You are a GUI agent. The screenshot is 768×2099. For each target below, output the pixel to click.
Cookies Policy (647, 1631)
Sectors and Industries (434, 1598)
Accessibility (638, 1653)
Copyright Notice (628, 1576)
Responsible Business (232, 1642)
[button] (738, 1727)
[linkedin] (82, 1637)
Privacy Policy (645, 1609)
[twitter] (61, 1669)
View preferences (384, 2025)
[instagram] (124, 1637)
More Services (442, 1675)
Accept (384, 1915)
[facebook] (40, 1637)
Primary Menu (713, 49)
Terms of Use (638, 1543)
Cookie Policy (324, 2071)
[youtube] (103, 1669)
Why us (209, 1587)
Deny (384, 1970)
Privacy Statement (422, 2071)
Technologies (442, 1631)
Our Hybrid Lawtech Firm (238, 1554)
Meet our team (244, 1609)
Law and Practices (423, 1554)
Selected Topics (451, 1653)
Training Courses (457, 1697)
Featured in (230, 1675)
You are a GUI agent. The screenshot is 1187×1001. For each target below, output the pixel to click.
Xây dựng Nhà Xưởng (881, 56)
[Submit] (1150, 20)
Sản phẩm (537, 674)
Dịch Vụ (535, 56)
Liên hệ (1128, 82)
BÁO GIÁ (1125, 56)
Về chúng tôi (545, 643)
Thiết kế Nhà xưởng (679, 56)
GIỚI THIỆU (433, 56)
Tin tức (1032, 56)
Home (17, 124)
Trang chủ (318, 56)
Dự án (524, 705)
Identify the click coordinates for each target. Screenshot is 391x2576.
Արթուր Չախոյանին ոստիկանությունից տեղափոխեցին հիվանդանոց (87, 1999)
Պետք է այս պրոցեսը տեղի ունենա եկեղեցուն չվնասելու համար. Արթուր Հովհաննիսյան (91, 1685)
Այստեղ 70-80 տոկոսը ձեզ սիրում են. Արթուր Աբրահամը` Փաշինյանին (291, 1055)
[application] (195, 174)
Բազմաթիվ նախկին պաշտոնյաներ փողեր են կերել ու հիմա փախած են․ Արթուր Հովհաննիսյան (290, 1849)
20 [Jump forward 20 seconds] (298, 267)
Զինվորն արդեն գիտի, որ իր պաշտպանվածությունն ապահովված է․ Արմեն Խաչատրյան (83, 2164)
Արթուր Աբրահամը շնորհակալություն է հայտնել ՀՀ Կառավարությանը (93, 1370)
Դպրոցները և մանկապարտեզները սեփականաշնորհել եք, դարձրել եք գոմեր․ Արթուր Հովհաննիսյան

* **Opdracht**
Zet alle bovenstaande regels om in een JSON-lijst van strings, met één string per regel. Laat lege regels weg.

* **Uitgewerkte opdracht**
[
  "You are a GUI agent. The screenshot is 768×2099. For each target below, output the pixel to click.",
  "Cookies Policy (647, 1631)",
  "Sectors and Industries (434, 1598)",
  "Accessibility (638, 1653)",
  "Copyright Notice (628, 1576)",
  "Responsible Business (232, 1642)",
  "[button] (738, 1727)",
  "[linkedin] (82, 1637)",
  "Privacy Policy (645, 1609)",
  "[twitter] (61, 1669)",
  "View preferences (384, 2025)",
  "[instagram] (124, 1637)",
  "More Services (442, 1675)",
  "Accept (384, 1915)",
  "[facebook] (40, 1637)",
  "Primary Menu (713, 49)",
  "Terms of Use (638, 1543)",
  "Cookie Policy (324, 2071)",
  "[youtube] (103, 1669)",
  "Why us (209, 1587)",
  "Deny (384, 1970)",
  "Privacy Statement (422, 2071)",
  "Technologies (442, 1631)",
  "Our Hybrid Lawtech Firm (238, 1554)",
  "Meet our team (244, 1609)",
  "Law and Practices (423, 1554)",
  "Selected Topics (451, 1653)",
  "Training Courses (457, 1697)",
  "Featured in (230, 1675)",
  "You are a GUI agent. The screenshot is 1187×1001. For each target below, output the pixel to click.",
  "Xây dựng Nhà Xưởng (881, 56)",
  "[Submit] (1150, 20)",
  "Sản phẩm (537, 674)",
  "Dịch Vụ (535, 56)",
  "Liên hệ (1128, 82)",
  "BÁO GIÁ (1125, 56)",
  "Về chúng tôi (545, 643)",
  "Thiết kế Nhà xưởng (679, 56)",
  "GIỚI THIỆU (433, 56)",
  "Tin tức (1032, 56)",
  "Home (17, 124)",
  "Trang chủ (318, 56)",
  "Dự án (524, 705)",
  "Identify the click coordinates for each target. Screenshot is 391x2576.",
  "Արթուր Չախոյանին ոստիկանությունից տեղափոխեցին հիվանդանոց (87, 1999)",
  "Պետք է այս պրոցեսը տեղի ունենա եկեղեցուն չվնասելու համար. Արթուր Հովհաննիսյան (91, 1685)",
  "Այստեղ 70-80 տոկոսը ձեզ սիրում են. Արթուր Աբրահամը` Փաշինյանին (291, 1055)",
  "[application] (195, 174)",
  "Բազմաթիվ նախկին պաշտոնյաներ փողեր են կերել ու հիմա փախած են․ Արթուր Հովհաննիսյան (290, 1849)",
  "20 [Jump forward 20 seconds] (298, 267)",
  "Զինվորն արդեն գիտի, որ իր պաշտպանվածությունն ապահովված է․ Արմեն Խաչատրյան (83, 2164)",
  "Արթուր Աբրահամը շնորհակալություն է հայտնել ՀՀ Կառավարությանը (93, 1370)",
  "Դպրոցները և մանկապարտեզները սեփականաշնորհել եք, դարձրել եք գոմեր․ Արթուր Հովհաննիսյան"
]